10 times you could be held liable for a business associate’s HIPAA breach

Aug 05, 2019

Recent clarifications on HIPAA liability underscore the importance of maintaining protected health information and taking precautions when working with third parties.

At some point, all healthcare providers need to engage third parties to perform activities or functions on their behalf. In so doing, providers need to ensure those third parties maintain confidentiality of information learned in the course of their services. Providers must be even more vigilant when those third parties have access to certain patient information.

Providers who are considered covered entities under the Health Insurance Portability and Accountability Act of 1996 (HIPAA) are required to properly protect an individual’s health information in compliance with the requirements set forth in the HIPAA Privacy, Security, Breach Notification and Enforcement Rules (the HIPAA Rules).
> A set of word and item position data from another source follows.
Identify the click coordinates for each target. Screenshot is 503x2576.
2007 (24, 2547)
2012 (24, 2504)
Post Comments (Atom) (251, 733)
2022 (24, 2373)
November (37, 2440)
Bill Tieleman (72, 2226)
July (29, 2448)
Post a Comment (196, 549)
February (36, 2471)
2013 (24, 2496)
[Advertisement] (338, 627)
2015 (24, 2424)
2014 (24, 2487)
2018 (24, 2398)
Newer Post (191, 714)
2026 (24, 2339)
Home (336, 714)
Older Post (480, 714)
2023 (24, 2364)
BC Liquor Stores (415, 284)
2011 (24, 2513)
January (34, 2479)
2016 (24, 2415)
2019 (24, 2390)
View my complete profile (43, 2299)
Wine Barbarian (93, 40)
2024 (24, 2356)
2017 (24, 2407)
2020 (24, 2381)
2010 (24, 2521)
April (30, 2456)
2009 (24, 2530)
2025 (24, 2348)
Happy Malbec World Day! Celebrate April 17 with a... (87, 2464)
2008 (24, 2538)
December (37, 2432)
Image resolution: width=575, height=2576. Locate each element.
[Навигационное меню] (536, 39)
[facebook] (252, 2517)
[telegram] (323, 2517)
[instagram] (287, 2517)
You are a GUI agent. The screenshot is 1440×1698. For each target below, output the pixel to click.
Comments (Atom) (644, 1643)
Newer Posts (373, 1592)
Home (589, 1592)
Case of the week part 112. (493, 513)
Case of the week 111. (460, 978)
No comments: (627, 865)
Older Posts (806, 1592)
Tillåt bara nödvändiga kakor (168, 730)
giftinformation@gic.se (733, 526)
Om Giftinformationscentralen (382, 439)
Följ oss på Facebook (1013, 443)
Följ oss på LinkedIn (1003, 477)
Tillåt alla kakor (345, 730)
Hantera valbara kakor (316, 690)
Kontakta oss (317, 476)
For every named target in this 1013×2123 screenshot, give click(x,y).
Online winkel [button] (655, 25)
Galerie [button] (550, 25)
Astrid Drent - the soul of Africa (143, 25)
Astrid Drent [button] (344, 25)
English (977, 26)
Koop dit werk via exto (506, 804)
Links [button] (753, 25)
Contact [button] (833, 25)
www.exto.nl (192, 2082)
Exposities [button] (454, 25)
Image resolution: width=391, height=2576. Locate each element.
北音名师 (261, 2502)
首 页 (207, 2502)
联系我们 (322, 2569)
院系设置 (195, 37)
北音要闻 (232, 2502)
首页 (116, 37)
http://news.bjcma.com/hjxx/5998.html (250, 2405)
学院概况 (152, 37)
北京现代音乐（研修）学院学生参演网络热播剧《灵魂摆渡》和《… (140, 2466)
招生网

Specifically, the Privacy Rule allows such access to and disclosure of protected health information (PHI) by third parties, defined as business associates, only if the provider obtains satisfactory assurances in writing from the business associate that it will:

1.    use the PHI only for the purpose for which it was engaged by the provider,

2.    safeguard the information from misuse and

3.    help the provider comply with some of its duties under the Privacy Rule.

The provider, and in certain situations its business associate, have direct liability under HIPAA, meaning that should either party breach certain aspects of the HIPAA Rules, the HHS Office for Civil Rights (OCR) may bring an enforcement action directly against that party. Recently, the OCR issued a fact sheet that specifically identifies the only situations where a business associate has direct liability under HIPAA. Those 10 situations are:

1.             Failure to provide the secretary of HHS with records and compliance reports; cooperate with complaint investigations and compliance reviews; and permit access by the secretary to information, including PHI, pertinent to determining compliance.

2.             Taking any retaliatory action against any individual or other person for filing a HIPAA complaint, participating in an investigation or other enforcement process, or opposing an act or practice that is unlawful under the HIPAA Rules.

3.             Failure to comply with the requirements of the Security Rule.

4.             Failure to provide breach notification to a covered entity or another business associate.

5.             Impermissible uses and disclosures of PHI.

6.             Failure to disclose a copy of electronic PHI to either the covered entity, the individual or the individual’s designee - whichever is specified in the business associate agreement - to satisfy a covered entity’s obligations regarding the form and format, and the time and manner of access under 45 C.F.R. §§ 164.524(c)(2)(ii) and 3(ii), respectively.

7.             Failure to make reasonable efforts to limit PHI to the minimum necessary to accomplish the intended purpose of the use, disclosure or request.

8.             Failure, in certain circumstances, to provide an accounting of disclosures.

9.             Failure to enter into business associate agreements with subcontractors that create or receive PHI on their behalf, and failure to comply with the implementation specifications for such agreements.

10.          Failure to take reasonable steps to address a material breach or violation of the subcontractor’s business associate agreement.

 

The fact sheet is important because it reminds us there are situations in which a business associate could cause a breach of HIPAA but not be directly liable to OCR. In those situations, it is the provider who would likely be directly liable to OCR for the business associate’s actions.

As an example, the HIPAA Rules prohibit a provider from charging fees to their patients in excess of a specified limitation for copies of or access to their PHI. In the event the business associate agreement authorizes the business associate to fulfill a request by an individual for access to his or her PHI, and the business associate charges a fee that exceeds the amount permitted under HIPAA, then the provider would be directly liable to OCR for those actions.

To address these situations, providers should incorporate language into the indemnification provision of their business associate agreements requiring the business associate indemnify the provider “for any actions or omissions of the business associate that cause the provider to fail to satisfy its obligations under the HIPAA Rules.” Additionally, to the extent a provider has insurance covering HIPAA-related liability, the provider should seek to ensure it includes liability caused by actions or omissions of its business associates.

Rose J. Willis, JD, is a Member at Dickinson Wright PLLC. She focuses her practice on healthcare regulatory, transactional and corporate law in her representation of healthcare providers and suppliers and other participants in the healthcare industry. Rose regularly counsels healthcare industry clients on matters involving mergers and acquisitions, software agreements, physician referral rules, certificates of need, privacy and security of health information, corporate documents and compliance program elements.